# WICHTIG!! welcher helm



## siggi19 (17. Oktober 2008)

hey leute,

nachdem ich mir das derzeit letzte vin im kochikoch anschaute habe ich mir überlegt defenetiv einen helm zuzulegen
so nun zu ner frage welchen helm sollte ich nehmen denn da bin ich nicht so versiert, habe andere prioritäten gesetzt bis jetzt.

also er soltle stabil sein selbstredend, desweiteren nicht so ein normaler helm sondern eher so ein halbschalen ding wie der jan sie HIER hat.
und schön wäre es wirklich wenn er rot oder so wäre.

ach ja meine birnengröße liegt so zwischen 56 und 57 cm.

gruß siggi

und bitte kommt net mit der SuFu, dazu ist mri das Thema nun zu wichtig.


----------



## Velpke-Trial07 (17. Oktober 2008)

ich fahre den Try-all Nuc in Weiss S-M


----------



## MTB-News.de




----------



## siggi19 (17. Oktober 2008)

ist dein kopfumfang den in etwa so wie meiner?

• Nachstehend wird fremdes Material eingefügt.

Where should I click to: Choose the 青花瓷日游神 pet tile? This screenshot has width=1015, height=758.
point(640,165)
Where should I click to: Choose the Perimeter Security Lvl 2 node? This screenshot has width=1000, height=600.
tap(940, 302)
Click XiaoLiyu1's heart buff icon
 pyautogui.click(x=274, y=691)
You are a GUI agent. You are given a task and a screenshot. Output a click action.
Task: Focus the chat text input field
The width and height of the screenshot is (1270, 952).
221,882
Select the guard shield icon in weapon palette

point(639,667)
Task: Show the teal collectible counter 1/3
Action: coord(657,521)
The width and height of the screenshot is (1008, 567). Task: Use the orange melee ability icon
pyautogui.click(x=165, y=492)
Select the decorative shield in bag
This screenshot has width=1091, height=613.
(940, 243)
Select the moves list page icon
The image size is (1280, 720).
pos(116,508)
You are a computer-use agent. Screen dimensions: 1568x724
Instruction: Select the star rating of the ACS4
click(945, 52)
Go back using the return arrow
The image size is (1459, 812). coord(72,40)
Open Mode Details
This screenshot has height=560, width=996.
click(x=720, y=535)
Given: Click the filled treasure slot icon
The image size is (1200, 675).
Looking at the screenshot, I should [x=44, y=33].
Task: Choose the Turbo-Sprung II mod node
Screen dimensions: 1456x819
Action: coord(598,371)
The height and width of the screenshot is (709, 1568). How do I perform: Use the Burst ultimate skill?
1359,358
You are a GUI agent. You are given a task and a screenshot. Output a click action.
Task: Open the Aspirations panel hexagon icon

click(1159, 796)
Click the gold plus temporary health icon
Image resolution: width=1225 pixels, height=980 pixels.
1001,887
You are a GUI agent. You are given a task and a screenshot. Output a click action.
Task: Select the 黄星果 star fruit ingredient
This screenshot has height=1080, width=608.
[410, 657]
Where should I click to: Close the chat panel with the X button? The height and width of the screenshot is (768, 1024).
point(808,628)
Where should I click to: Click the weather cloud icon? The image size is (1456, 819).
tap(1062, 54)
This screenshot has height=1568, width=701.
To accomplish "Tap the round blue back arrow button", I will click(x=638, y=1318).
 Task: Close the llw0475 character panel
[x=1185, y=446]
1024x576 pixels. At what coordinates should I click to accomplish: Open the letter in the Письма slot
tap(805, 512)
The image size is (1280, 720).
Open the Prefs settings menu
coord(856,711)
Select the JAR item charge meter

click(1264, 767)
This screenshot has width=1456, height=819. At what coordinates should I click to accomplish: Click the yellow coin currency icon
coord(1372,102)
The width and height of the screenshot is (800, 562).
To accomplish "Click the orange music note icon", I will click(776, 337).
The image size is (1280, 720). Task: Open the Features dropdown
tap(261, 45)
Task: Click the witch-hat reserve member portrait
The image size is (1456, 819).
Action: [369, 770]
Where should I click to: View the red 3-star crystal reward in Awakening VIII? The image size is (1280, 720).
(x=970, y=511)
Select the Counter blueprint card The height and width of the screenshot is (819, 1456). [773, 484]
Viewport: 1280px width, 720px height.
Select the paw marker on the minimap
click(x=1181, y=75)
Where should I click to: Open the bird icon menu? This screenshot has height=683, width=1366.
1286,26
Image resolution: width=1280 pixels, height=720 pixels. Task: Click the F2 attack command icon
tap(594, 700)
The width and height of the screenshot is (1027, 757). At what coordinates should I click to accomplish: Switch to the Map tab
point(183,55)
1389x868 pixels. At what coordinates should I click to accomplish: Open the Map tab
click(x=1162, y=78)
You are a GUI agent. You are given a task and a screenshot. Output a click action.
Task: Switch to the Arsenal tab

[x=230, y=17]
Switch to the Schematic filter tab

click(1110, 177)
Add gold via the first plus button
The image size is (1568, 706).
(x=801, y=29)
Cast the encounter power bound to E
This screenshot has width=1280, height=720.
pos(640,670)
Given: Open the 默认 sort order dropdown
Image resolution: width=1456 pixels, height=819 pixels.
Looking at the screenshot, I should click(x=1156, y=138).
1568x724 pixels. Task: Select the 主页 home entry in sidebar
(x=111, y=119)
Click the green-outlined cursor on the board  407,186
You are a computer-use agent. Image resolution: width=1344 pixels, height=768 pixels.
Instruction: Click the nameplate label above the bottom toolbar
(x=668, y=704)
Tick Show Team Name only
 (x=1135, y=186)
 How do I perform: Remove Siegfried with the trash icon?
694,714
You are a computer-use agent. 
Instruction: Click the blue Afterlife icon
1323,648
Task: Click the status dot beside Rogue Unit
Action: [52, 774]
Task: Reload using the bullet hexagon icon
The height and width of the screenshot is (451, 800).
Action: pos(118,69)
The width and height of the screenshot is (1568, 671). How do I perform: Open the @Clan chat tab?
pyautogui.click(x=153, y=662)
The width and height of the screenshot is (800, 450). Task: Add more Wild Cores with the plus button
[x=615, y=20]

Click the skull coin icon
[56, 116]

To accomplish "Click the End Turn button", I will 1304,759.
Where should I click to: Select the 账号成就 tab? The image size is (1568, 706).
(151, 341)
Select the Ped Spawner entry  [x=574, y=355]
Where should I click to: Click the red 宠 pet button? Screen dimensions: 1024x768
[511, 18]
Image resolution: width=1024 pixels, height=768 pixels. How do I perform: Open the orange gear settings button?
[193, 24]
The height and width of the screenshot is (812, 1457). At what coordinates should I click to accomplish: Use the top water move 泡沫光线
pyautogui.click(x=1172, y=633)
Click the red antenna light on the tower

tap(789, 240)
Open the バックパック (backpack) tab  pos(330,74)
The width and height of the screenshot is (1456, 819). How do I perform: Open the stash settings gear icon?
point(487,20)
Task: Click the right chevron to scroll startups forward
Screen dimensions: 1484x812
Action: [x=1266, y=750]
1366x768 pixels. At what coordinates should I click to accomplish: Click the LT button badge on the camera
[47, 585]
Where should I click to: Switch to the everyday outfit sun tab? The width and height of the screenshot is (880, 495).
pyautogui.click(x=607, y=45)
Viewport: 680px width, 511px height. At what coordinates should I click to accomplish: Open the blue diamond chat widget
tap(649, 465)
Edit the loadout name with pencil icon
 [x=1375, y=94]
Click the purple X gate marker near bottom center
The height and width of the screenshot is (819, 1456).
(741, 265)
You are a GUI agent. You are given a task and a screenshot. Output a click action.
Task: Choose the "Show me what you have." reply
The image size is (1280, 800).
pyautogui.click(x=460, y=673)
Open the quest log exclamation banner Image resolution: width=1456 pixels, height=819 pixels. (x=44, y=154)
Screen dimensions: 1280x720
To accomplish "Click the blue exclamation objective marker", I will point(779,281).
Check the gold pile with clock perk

und wie ist er so? also von der stabilität etc her
habe mir auch überlegt den zu holen, nur in schwarz.


----------



## tha_joe (17. Oktober 2008)

Ich fahre nen TSG. Aber ich würde dir mittlerweile zu nem normalen Fahrradhelm raten. Ich finde es einfach super unangenehm, wenn sich die dicke Polsterung bei den Halbschalen beim fahren vollsaugt mir dem Schweiß, der sich halt nicht vermeiden lässt. Und dann sifft der Helm so vor sich ihn. 
Normale Fahrradhelme habe eine dünnere Polsterung.


----------



## feltzer (17. Oktober 2008)

siggi19 schrieb:


> hey leute,
> 
> nachdem ich mir das derzeit letzte vin im kochikoch anschaute habe ich mir überlegt defenetiv einen helm zuzulegen
> so nun zu ner frage welchen helm sollte ich nehmen denn da bin ich nicht so versiert, habe andere prioritäten gesetzt bis jetzt.
> ...



dann habe ich dich auf den richtigen Weg der Macht geführt, junger Padawan.


----------



## KermitB4 (17. Oktober 2008)

Ich fahre auch einen normalen Bike-Helm, weil der einfach besser belüftet ist.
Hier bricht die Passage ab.